Total darkness

It is indeed a miracle that the outage did not lead to losses of lives


January 11, 2021

The entire country went dark for several hours over the weekend, prompting speculation ranging from war, natural disaster, or a military coup, and going up to the End of Days. The actual cause, according to the government, was far less ‘exciting’, but arguably more worrying. A fault at a single power plant cascaded and caused the nationwide outage. Yes, our electricity supply system is so frail that a fault at a single power plant knocked out the entire country.

It is indeed a miracle that the outage did not lead to losses of lives, as reports so far suggest that hospitals were able to make do with backup generators, despite the length of the outage in several areas. It is also ‘fortunate’ that the outage occurred on a weekend winter night, rather than during a workday morning or a summer night, when economic damage and risk to human life would have been even higher.

Energy Minister Omar Ayub immediately tried to blame the previous PML-N government for not fixing the power sector. Specifically, he said the PTI’s predecessors had not done enough to improve power transmission system while they added to the generation capacity of the country. Never mind that Ayub has been the Energy Minister for more than two years. Never mind that Prime Minister Imran Khan recently said that the time for passing the buck is over. For Ayub, it is still someone else’s fault.

Interestingly, former PML-N finance minister Miftah Ismail was quick to point out that the incumbent government did not perform maintenance at Guddu and other “critical points” over the summer. At the same time, experts have pointed at fuel supply problems for power plants and weaknesses such as the susceptibility of power lines to fog. The former refers to winter gas shortages eating into the available supply for power plants, and the latter refers to ‘earthing’ of poorly maintained power lines during fog and frost conditions. While we can confirm that both of these issues existed during the tenures of every government in our lifetimes, it is again inexcusable that two years in, the incumbents try to blame the other guys.

Other issues that have been mentioned include failure to adopt new technologies within the existing supply stations, or to update management in general, and fail-safe protocols in particular, as new generation plants come online. Experts have also noted that a cascading failure should not have occurred due to just one problem at just one plant. According to them, power management plans are designed to allow for multiple faults, which should only cause localised, or at worst, regional blackouts, rather than a nationwide one. They believe that a cascading failure would require many problems at many locations, which is not what the official story has been so far.

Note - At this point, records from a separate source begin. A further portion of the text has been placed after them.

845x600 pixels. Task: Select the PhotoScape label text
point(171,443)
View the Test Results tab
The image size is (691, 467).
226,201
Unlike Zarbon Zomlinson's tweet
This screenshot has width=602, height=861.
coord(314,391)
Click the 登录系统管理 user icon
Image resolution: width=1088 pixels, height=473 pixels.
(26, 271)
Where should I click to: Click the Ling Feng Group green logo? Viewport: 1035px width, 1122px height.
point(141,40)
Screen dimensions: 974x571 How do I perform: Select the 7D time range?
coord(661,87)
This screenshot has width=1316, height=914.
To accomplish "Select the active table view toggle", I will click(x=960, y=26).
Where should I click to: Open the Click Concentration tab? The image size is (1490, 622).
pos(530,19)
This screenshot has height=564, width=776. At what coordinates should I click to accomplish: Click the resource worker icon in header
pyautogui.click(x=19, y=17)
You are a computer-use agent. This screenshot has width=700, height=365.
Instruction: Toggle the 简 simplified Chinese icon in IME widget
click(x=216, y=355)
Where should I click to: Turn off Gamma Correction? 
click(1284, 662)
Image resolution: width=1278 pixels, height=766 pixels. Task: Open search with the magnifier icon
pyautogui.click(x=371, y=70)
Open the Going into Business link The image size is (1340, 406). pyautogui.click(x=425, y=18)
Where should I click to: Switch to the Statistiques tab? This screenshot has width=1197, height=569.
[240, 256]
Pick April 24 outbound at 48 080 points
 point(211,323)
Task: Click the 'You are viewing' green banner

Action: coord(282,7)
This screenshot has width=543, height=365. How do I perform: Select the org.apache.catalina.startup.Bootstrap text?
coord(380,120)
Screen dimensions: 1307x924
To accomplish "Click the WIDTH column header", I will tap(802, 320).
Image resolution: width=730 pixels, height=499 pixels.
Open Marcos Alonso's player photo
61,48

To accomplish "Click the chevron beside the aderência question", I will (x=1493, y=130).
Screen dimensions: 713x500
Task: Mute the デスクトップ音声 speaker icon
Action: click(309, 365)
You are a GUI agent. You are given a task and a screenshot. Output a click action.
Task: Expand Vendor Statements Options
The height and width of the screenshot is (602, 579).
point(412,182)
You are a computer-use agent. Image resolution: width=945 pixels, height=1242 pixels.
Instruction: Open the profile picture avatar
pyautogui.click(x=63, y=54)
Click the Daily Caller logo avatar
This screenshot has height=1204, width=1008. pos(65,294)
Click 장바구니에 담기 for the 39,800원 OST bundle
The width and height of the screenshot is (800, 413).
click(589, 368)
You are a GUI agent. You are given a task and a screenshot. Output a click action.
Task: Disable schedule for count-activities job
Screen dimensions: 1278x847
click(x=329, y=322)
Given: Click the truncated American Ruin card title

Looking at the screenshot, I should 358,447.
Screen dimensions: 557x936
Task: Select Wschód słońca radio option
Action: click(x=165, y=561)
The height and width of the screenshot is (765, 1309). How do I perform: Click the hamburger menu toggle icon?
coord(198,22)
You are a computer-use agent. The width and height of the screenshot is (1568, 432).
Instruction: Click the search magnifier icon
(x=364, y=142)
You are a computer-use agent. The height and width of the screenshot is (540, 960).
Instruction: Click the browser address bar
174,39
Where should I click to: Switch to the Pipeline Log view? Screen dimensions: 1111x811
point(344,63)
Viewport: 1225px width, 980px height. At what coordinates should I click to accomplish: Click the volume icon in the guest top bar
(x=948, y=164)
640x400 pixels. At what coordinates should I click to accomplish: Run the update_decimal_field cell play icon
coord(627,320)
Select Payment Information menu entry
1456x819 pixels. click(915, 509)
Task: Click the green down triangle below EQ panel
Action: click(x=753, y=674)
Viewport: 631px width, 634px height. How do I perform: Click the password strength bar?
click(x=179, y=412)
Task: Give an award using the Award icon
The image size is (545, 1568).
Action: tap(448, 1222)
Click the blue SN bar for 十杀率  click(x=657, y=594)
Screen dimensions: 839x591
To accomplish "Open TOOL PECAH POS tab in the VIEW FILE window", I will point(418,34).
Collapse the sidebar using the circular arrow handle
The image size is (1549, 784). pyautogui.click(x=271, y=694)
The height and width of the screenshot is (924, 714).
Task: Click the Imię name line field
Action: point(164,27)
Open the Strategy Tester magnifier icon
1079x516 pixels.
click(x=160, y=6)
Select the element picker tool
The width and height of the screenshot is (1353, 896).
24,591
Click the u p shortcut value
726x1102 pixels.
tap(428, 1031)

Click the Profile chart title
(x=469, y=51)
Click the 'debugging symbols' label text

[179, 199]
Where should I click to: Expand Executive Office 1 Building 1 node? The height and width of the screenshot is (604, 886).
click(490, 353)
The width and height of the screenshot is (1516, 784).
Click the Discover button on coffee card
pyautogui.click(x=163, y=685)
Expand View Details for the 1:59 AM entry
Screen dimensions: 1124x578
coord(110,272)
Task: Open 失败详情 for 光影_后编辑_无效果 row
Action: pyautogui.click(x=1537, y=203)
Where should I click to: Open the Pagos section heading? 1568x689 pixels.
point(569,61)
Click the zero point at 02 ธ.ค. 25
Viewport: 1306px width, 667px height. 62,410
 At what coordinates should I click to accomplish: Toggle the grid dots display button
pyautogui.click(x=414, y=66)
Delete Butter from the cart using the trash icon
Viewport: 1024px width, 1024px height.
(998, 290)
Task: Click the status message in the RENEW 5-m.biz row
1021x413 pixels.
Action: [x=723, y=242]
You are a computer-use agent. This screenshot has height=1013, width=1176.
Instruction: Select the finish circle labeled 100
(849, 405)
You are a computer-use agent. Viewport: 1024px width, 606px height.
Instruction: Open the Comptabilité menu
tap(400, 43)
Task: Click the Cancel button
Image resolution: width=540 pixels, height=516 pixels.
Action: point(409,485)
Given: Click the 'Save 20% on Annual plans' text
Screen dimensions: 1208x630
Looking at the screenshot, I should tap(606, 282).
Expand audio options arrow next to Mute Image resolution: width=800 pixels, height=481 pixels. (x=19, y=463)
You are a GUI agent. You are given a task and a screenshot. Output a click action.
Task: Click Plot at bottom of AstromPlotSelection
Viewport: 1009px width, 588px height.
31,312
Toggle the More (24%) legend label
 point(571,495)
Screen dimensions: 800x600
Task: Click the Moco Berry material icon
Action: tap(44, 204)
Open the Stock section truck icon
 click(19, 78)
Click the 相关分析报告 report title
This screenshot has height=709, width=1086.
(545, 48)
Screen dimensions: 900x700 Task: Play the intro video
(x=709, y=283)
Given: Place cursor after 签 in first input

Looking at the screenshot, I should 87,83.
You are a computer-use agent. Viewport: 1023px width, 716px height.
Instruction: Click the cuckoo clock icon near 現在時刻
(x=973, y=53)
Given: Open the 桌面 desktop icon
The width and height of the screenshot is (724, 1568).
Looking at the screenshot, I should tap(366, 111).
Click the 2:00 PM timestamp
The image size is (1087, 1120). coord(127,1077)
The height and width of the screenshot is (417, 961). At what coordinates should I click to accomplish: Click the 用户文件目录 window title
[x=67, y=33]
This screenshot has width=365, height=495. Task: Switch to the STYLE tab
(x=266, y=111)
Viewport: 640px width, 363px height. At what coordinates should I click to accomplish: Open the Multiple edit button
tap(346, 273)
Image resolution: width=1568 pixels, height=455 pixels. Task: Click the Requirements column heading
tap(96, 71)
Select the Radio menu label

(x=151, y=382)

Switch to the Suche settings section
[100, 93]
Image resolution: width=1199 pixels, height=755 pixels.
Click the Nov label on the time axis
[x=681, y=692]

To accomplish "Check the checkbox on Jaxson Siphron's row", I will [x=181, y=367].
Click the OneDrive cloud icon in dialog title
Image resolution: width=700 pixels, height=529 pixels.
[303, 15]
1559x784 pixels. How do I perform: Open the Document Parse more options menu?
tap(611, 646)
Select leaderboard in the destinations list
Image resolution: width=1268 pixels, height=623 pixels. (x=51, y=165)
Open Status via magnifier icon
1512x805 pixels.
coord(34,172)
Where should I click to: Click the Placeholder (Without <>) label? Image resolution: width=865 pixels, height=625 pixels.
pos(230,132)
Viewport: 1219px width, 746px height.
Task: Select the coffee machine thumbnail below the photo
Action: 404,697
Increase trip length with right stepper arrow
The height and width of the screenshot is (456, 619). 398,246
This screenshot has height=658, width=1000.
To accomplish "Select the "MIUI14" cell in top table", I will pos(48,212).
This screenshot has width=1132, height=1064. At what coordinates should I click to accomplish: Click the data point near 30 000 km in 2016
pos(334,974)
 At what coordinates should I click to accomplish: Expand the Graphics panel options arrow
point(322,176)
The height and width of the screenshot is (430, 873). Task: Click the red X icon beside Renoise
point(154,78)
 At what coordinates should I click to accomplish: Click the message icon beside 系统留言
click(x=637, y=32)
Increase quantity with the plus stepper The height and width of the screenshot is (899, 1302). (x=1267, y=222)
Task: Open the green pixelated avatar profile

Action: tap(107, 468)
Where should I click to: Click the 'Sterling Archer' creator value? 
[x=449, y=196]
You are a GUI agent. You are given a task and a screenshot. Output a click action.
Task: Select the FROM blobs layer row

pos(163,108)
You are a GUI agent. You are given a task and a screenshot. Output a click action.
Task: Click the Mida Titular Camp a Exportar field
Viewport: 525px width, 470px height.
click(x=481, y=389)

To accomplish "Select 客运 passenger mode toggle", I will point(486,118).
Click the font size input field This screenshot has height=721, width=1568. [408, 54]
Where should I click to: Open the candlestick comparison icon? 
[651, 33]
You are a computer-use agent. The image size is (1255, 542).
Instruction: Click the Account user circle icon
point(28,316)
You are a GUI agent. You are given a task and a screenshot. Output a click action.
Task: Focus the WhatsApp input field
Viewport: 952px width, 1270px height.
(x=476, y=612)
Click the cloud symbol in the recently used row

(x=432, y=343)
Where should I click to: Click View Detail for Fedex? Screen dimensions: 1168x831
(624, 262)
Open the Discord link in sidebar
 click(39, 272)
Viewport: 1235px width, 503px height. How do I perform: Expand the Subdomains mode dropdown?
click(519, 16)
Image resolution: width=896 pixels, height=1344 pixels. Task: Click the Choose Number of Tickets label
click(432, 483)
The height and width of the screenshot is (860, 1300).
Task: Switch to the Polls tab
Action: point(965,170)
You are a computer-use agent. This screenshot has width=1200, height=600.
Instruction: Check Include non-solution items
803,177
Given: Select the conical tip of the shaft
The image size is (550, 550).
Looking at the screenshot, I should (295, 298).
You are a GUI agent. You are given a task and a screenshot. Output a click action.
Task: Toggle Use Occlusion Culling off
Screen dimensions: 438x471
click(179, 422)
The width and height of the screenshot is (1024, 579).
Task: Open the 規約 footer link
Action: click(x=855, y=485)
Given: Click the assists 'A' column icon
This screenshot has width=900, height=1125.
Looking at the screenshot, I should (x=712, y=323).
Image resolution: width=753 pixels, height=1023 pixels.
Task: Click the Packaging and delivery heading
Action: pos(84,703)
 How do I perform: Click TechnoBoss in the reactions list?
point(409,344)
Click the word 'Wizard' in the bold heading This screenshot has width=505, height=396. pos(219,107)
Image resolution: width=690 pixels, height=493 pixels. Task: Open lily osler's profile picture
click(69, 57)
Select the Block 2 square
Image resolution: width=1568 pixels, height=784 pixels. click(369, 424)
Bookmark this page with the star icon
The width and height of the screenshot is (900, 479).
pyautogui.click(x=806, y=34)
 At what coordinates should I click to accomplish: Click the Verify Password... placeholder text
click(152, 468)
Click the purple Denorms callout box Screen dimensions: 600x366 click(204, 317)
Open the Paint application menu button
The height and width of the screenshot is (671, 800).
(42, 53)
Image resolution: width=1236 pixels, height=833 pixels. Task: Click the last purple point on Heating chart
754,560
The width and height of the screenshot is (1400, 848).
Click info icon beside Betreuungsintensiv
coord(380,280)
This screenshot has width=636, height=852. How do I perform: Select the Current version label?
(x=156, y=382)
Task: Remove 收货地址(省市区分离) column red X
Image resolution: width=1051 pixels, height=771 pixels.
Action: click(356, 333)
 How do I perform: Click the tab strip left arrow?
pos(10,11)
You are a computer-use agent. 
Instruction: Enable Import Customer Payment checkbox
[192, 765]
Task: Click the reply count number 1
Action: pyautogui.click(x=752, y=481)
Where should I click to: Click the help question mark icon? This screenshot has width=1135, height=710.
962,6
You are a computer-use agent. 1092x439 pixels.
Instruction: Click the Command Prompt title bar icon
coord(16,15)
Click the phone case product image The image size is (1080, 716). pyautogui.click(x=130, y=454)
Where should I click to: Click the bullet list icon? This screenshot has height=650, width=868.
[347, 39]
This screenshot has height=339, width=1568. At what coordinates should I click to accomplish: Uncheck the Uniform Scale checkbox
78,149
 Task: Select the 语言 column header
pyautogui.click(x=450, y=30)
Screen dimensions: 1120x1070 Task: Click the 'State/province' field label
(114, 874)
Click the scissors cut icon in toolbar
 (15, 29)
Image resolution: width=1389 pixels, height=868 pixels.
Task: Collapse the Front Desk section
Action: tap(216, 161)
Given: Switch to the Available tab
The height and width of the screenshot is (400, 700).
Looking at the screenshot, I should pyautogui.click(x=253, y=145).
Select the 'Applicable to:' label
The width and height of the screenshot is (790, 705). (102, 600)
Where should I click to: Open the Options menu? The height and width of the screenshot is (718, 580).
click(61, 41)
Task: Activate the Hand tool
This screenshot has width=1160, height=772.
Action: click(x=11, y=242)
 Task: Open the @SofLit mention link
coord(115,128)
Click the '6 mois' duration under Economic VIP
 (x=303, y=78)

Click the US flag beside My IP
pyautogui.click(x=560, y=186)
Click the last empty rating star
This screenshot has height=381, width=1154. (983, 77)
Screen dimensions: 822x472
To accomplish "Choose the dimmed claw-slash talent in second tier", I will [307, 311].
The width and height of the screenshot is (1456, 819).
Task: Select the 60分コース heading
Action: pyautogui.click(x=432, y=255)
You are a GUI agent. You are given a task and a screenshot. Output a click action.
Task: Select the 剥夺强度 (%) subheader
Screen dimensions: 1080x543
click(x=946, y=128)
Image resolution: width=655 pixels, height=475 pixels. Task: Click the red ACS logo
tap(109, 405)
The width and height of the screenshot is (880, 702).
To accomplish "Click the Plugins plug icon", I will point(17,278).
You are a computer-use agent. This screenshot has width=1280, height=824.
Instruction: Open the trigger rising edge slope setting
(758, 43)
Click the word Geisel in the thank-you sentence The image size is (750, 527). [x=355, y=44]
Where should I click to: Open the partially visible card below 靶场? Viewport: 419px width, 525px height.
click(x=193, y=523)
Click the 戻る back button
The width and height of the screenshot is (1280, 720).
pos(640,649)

And while seven employees of the Central Power Generation Company have already been suspended for showing negligence, the government has ordered an inquiry. To the incumbent government’s credit, we have seen that inquiries into other crises in the past two years have been made public, with many big fish named. Unfortunately, the focus on transparency has not been accompanied by an acceptable degree of focus on action. Those big fish continue to swim free. While we are reasonably confident that this inquiry will be honest, we have little evidence that its findings will result in any major improvements being made or significant punishments doled out.

Published in The Express Tribune, January 12th, 2021.